Hydrolytic enzymes and lectin-binding activity of black-pigmented anaerobic rods.

Recent taxonomic studies on black-pigmented anaerobic rods, a group of bacteria found on mucosal surfaces of humans and animals, led to the subdivision of existing species and to the creation of new species. The aim of this study was to characterize all 11 currently recognized species of black-pigmented bacteria (55 strains) for their ability to hydrolyse a variety of natural and synthetic substrates and for their lectin reactivity. Although most of the strains demonstrated some activity against proteinaceous substrates, Porphyromonas gingivalis was the only species able to hydrolyse type I collagen.
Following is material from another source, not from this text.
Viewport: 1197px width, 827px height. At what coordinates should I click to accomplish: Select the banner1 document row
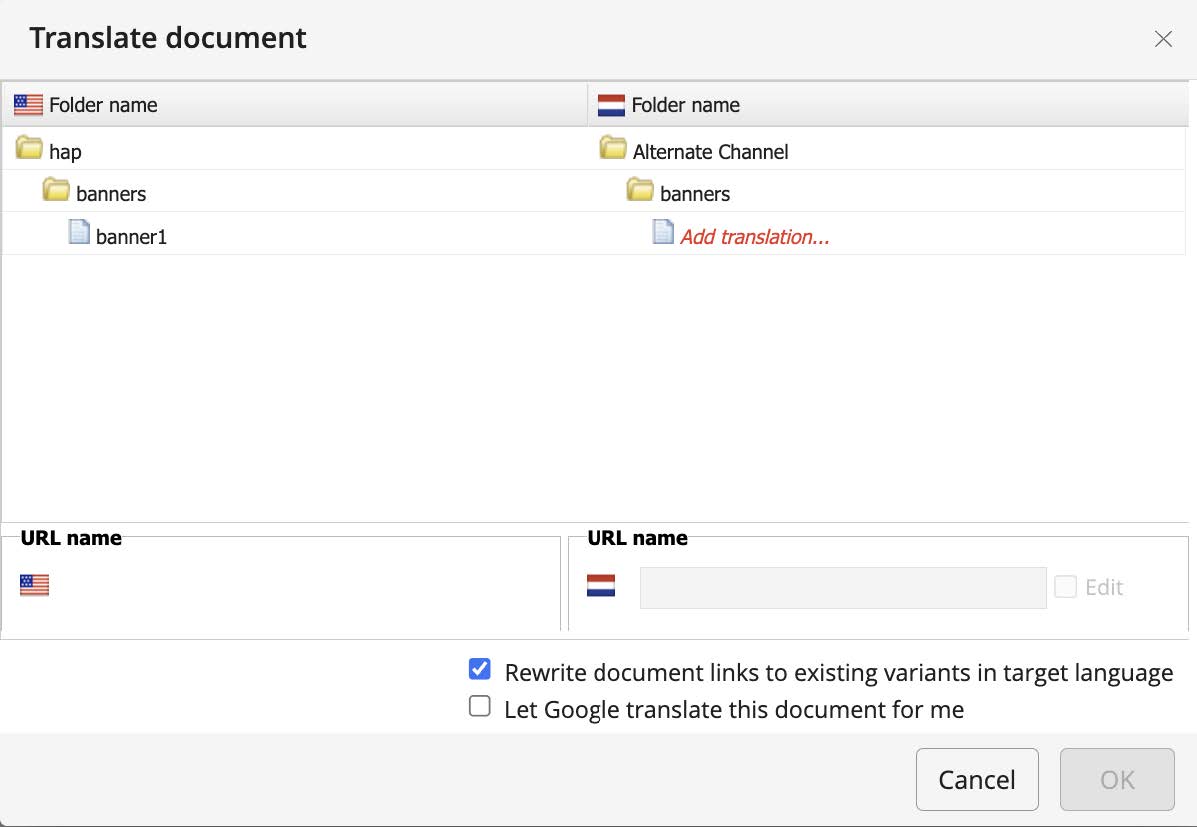(x=131, y=237)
Most strains possessed glycylprolyl protease activity, elastase-like activity and phospholipase C activity, whereas trypsin-like activity was restricted to P. gingivalis, Porphyromonas salivosa and Bacteroides macacae. beta-Lactamase activity was demonstrated in five strains belonging to the saccharolytic group. The lectin reactivity of the bacteria was determined by a dot-blot procedure using horseradish-peroxidase-conjugated lectins. Three lectins, LOTUS A, RCA-I and ConA, failed to react with any of the bacteria tested. WGA reacted strongly with the cell surface of human biotypes of asaccharolytic black-pigmented bacteria (P. gingivalis, Porphyromonas asaccharolytica and Porphyromonas endodontalis) and Prevotella intermedia. The animal biotype strains of P. gingivalis showed a higher affinity for SBA and PNA than for WGA.